◆ **What you are asked to do**
The output must be exactly the lines from the "The height and" line through the end of the listing below, with no picture included.

◆ **Data**
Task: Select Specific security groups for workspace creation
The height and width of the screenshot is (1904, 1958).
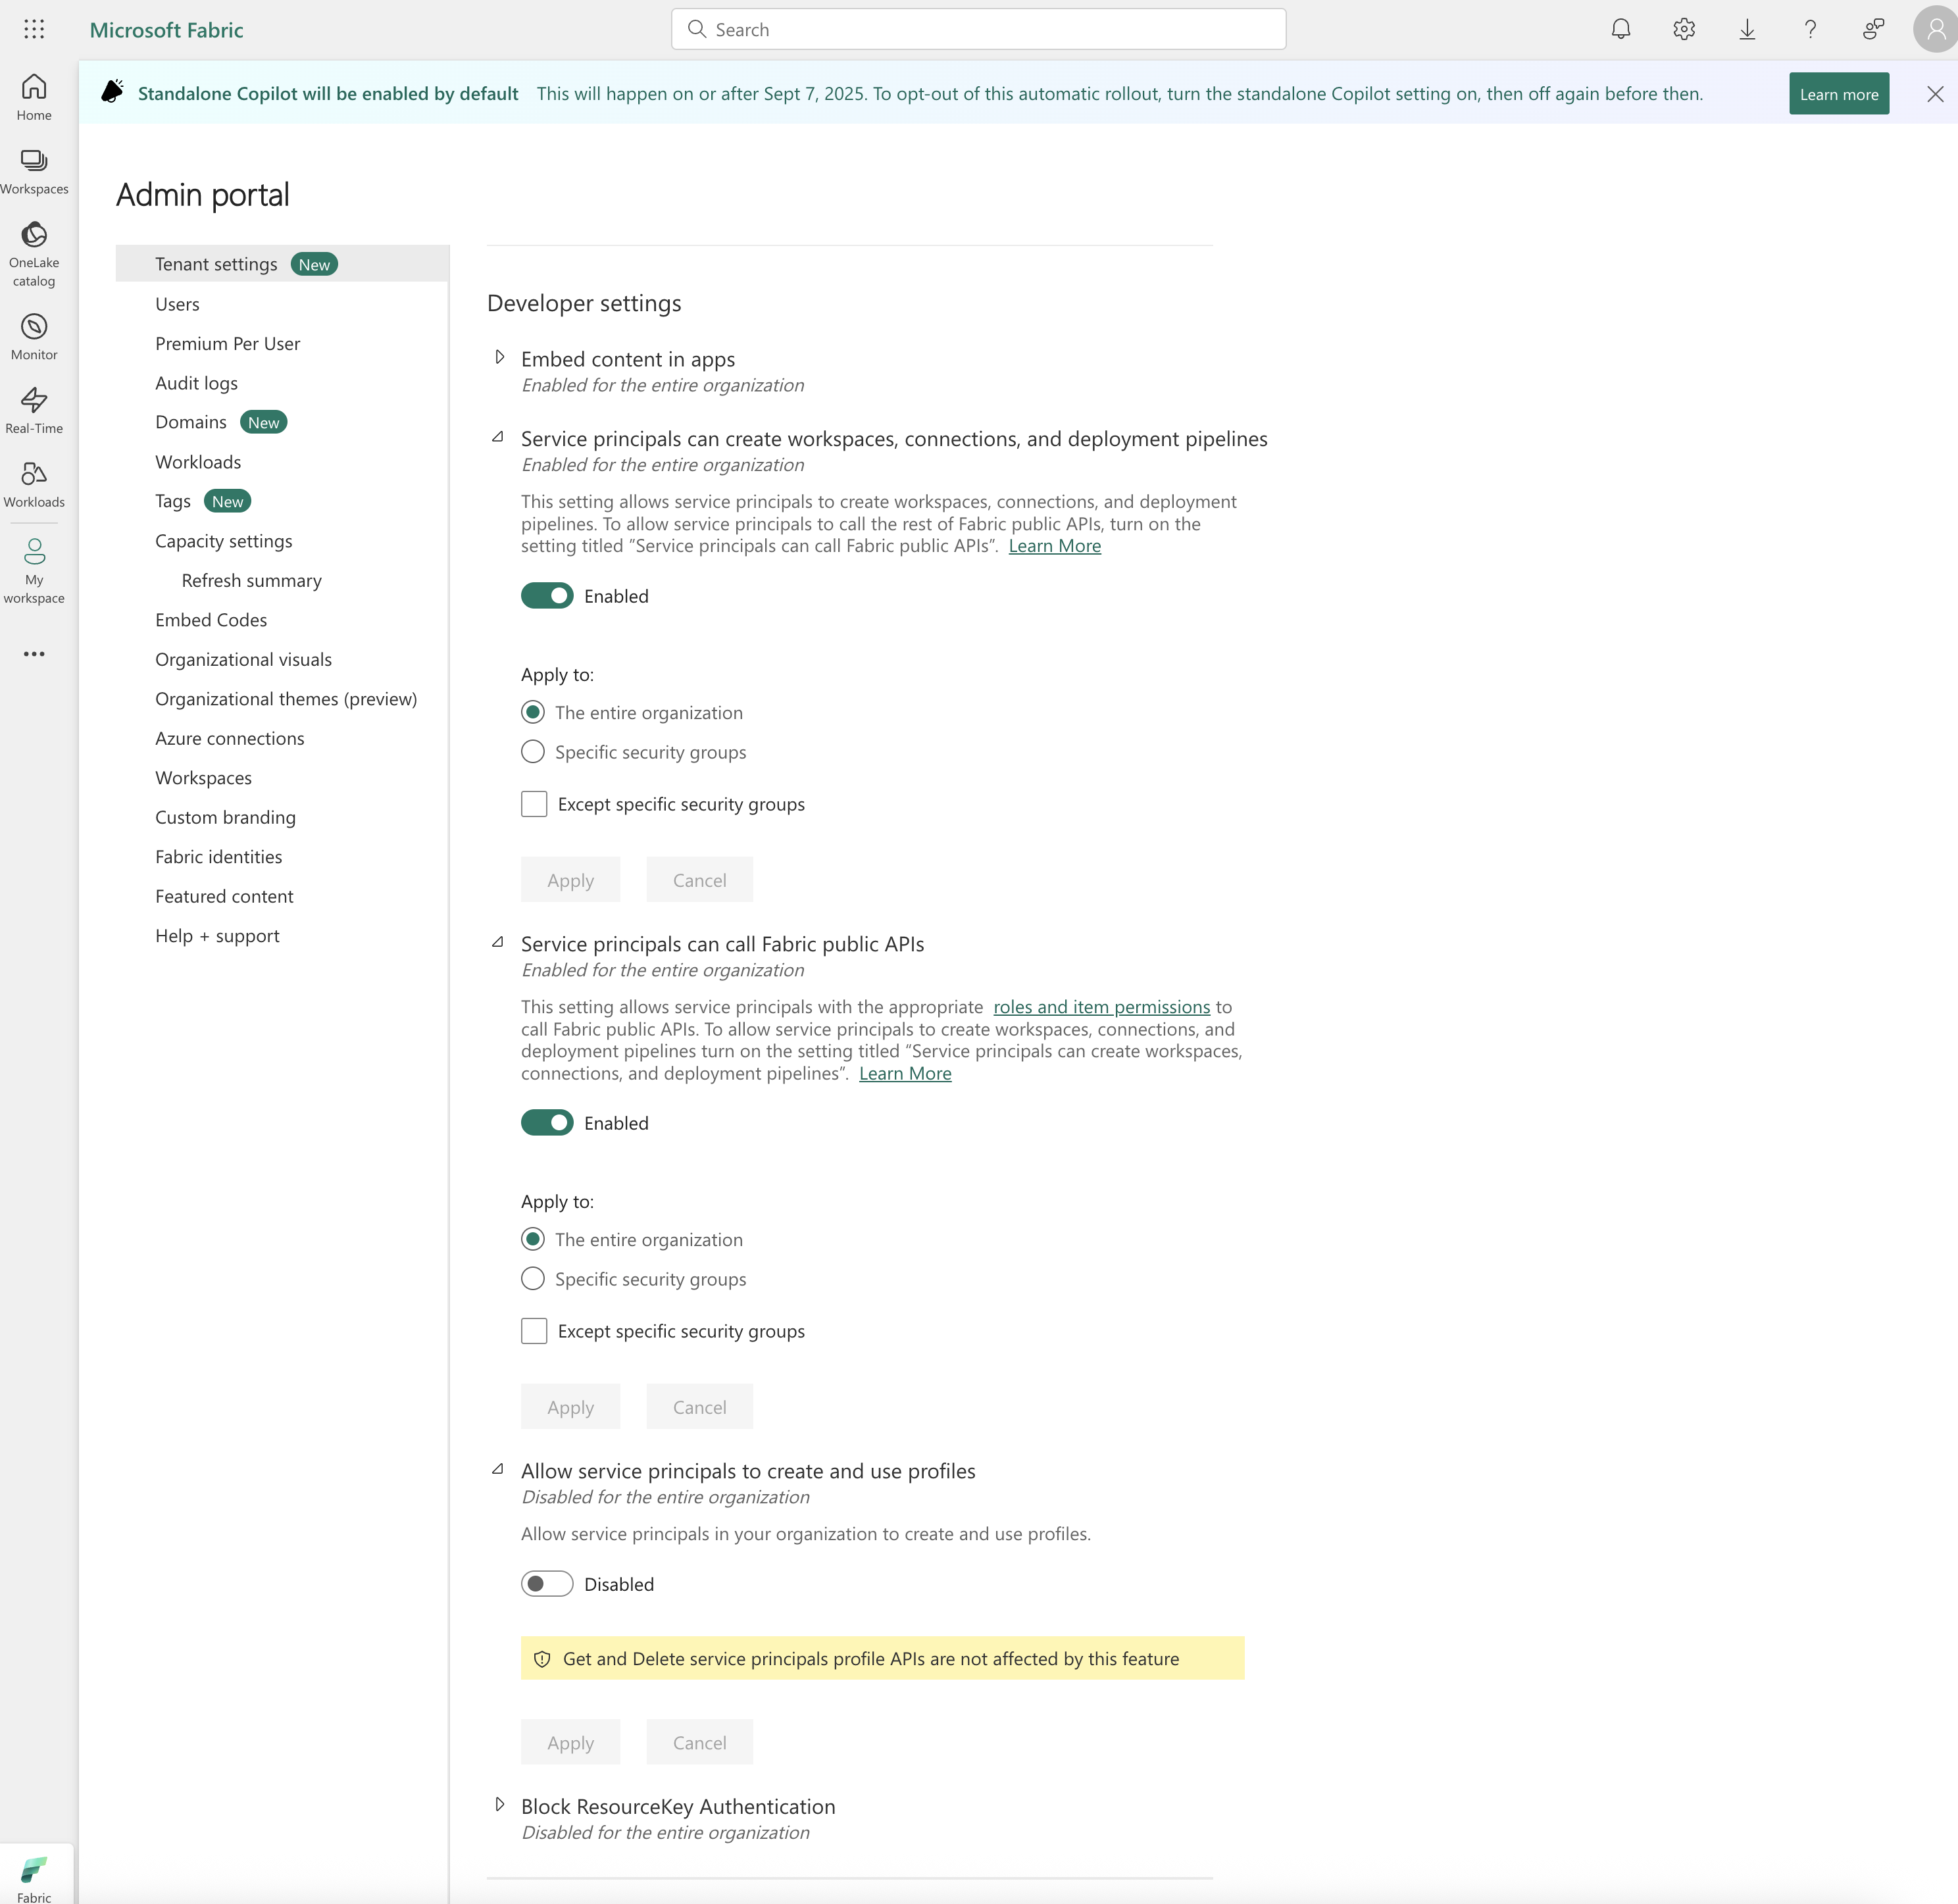Action: [533, 752]
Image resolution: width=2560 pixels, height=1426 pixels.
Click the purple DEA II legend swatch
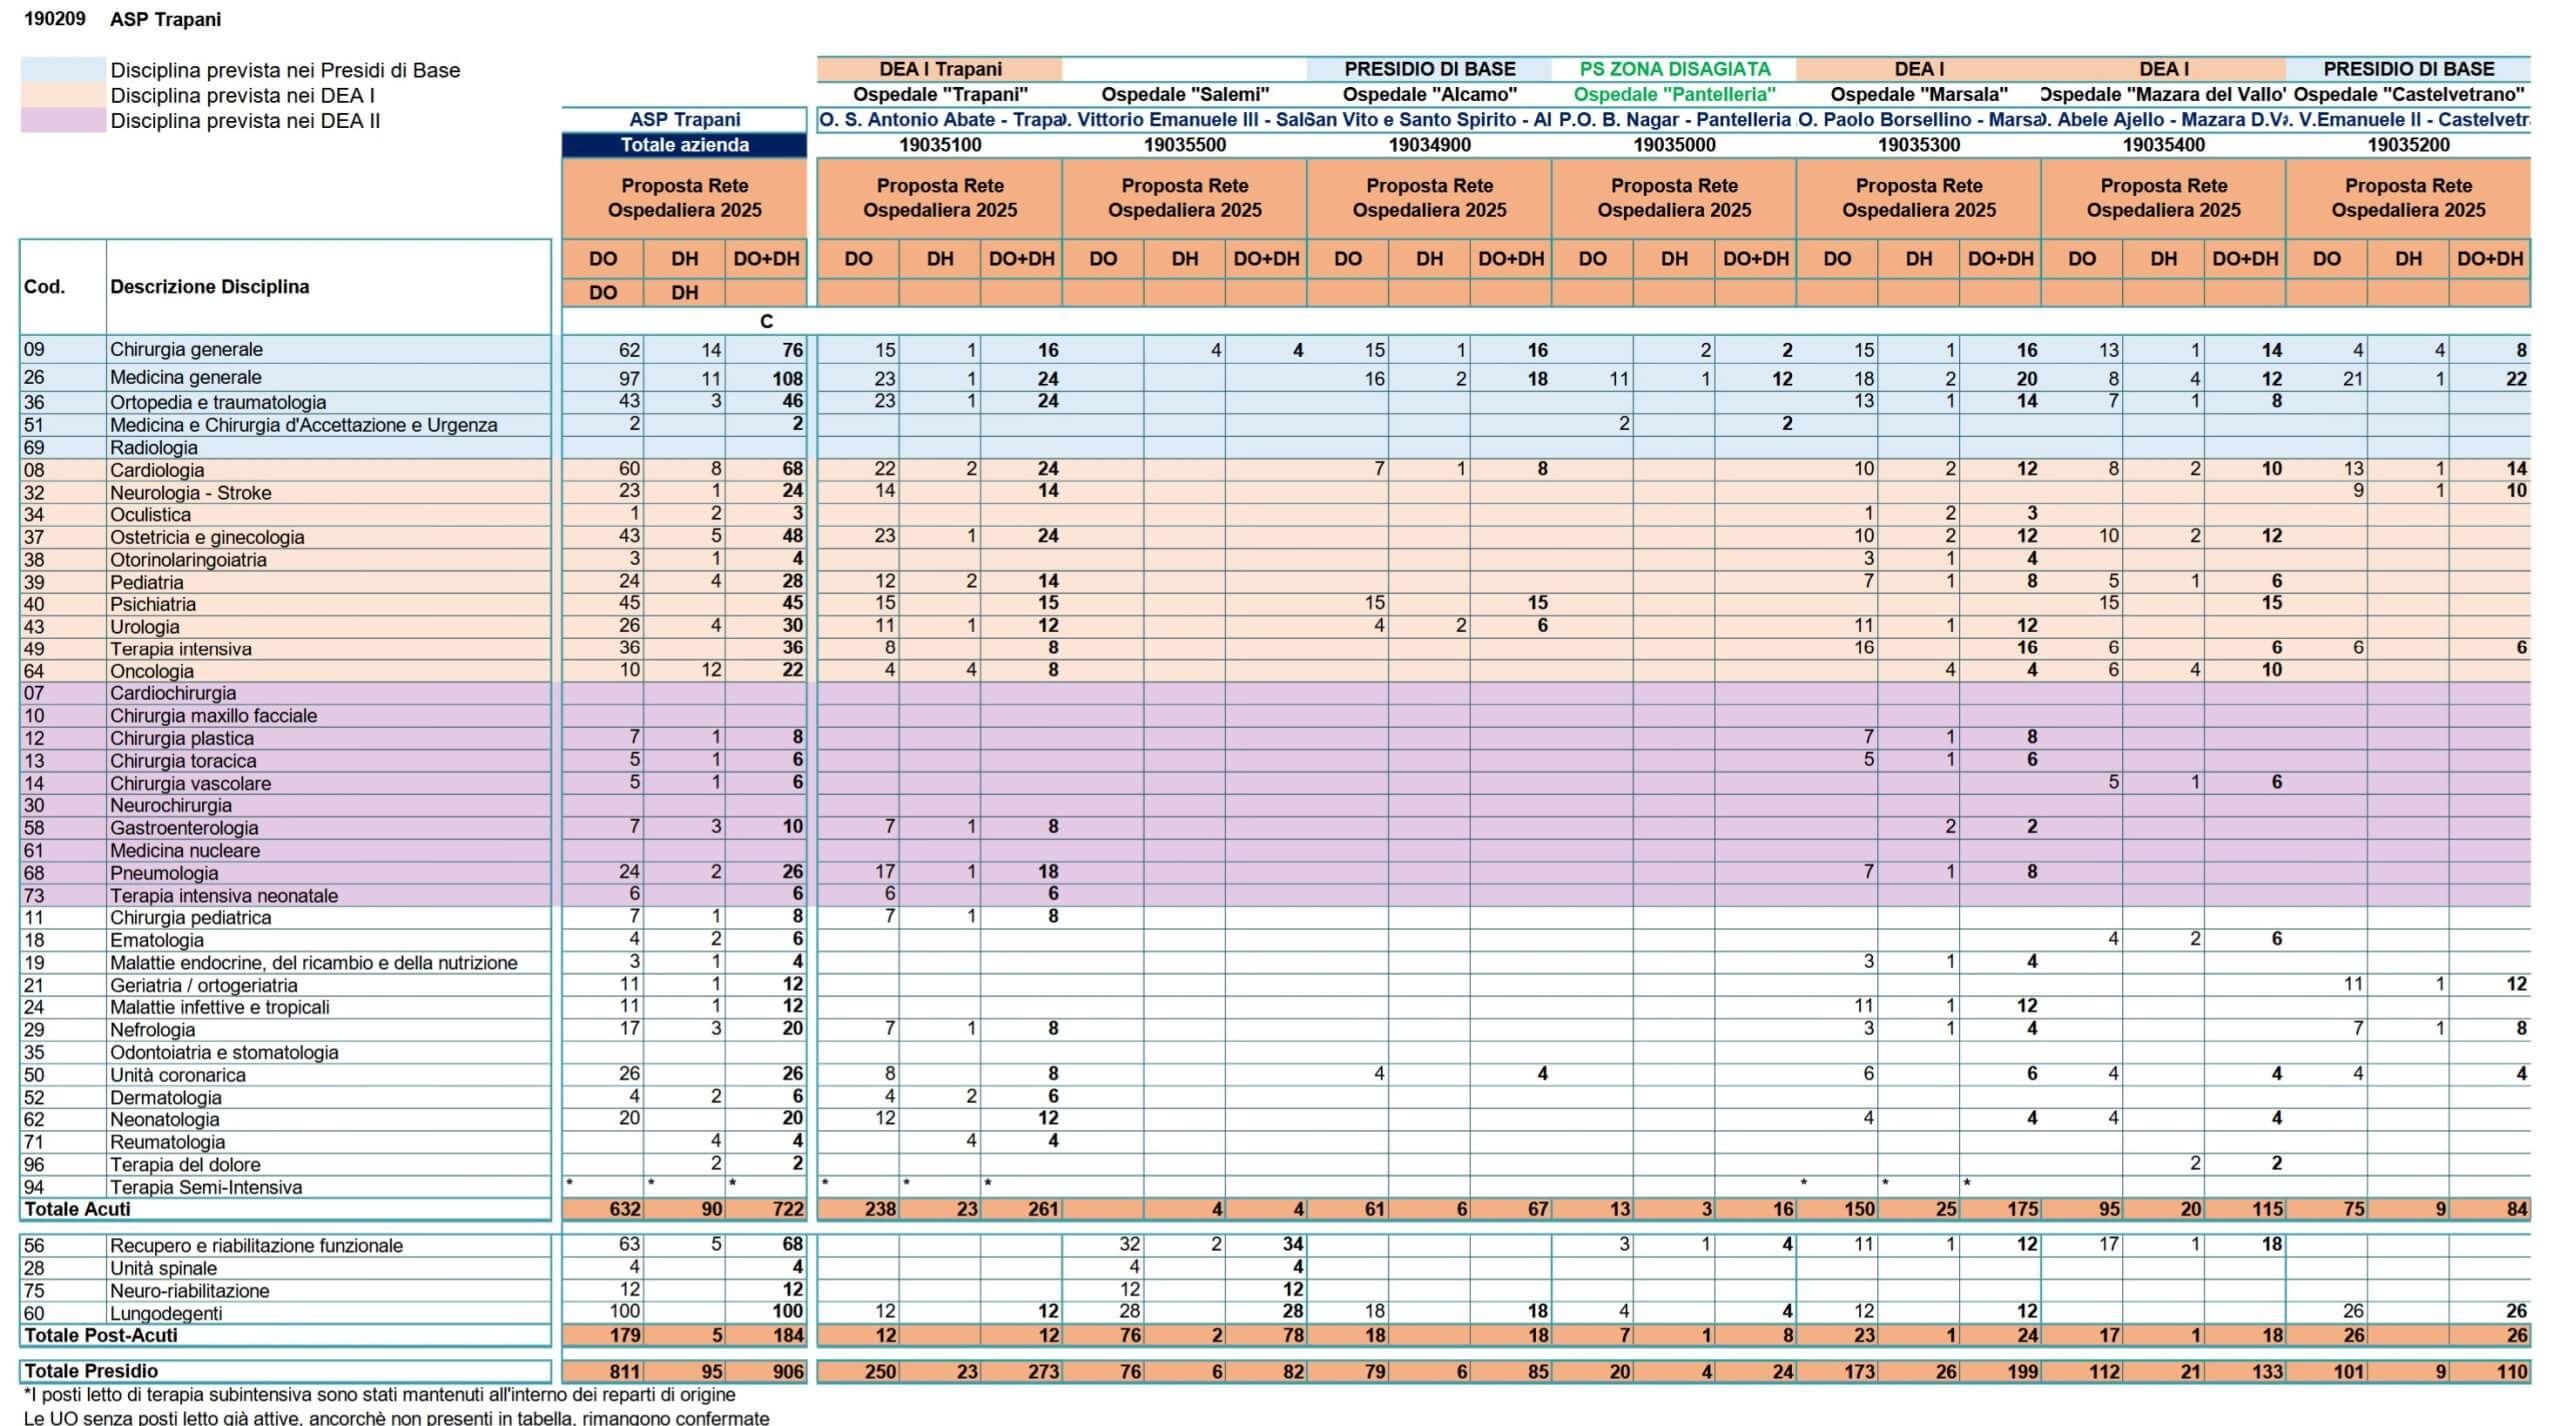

◆ **Answer to the exercise**
The height and width of the screenshot is (1904, 1958).
Action: [533, 752]
Image resolution: width=2560 pixels, height=1426 pixels.
Click the purple DEA II legend swatch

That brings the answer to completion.